Dataset records:
┏━━
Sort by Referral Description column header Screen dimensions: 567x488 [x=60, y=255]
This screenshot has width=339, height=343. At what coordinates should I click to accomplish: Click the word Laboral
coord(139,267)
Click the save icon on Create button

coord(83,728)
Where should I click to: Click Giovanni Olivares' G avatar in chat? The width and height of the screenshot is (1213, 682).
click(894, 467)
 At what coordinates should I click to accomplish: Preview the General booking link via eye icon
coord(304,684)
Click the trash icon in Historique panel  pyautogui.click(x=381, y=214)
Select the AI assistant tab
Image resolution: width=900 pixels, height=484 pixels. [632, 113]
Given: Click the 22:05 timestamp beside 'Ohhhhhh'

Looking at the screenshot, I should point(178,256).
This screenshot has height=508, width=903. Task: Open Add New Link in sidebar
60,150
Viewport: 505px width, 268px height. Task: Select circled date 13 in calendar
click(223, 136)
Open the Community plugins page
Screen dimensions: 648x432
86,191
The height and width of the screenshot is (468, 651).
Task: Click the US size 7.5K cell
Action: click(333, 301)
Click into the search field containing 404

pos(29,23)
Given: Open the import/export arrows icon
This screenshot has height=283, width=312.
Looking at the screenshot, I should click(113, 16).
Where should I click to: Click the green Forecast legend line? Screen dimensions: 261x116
┗━━
**DESCRIPTION OF THE TASK:**
Take the records from the line with "Select the AI assistant tab" through the end of the records and write them out again, switching "calendar" to "date picker" and leaving everything else unchanged.

**SOLUTION:**
Select the AI assistant tab
Image resolution: width=900 pixels, height=484 pixels. [632, 113]
Given: Click the 22:05 timestamp beside 'Ohhhhhh'

Looking at the screenshot, I should point(178,256).
This screenshot has height=508, width=903. Task: Open Add New Link in sidebar
60,150
Viewport: 505px width, 268px height. Task: Select circled date 13 in date picker
click(223, 136)
Open the Community plugins page
Screen dimensions: 648x432
86,191
The height and width of the screenshot is (468, 651).
Task: Click the US size 7.5K cell
Action: click(333, 301)
Click into the search field containing 404

pos(29,23)
Given: Open the import/export arrows icon
This screenshot has height=283, width=312.
Looking at the screenshot, I should click(113, 16).
Where should I click to: Click the green Forecast legend line? Screen dimensions: 261x116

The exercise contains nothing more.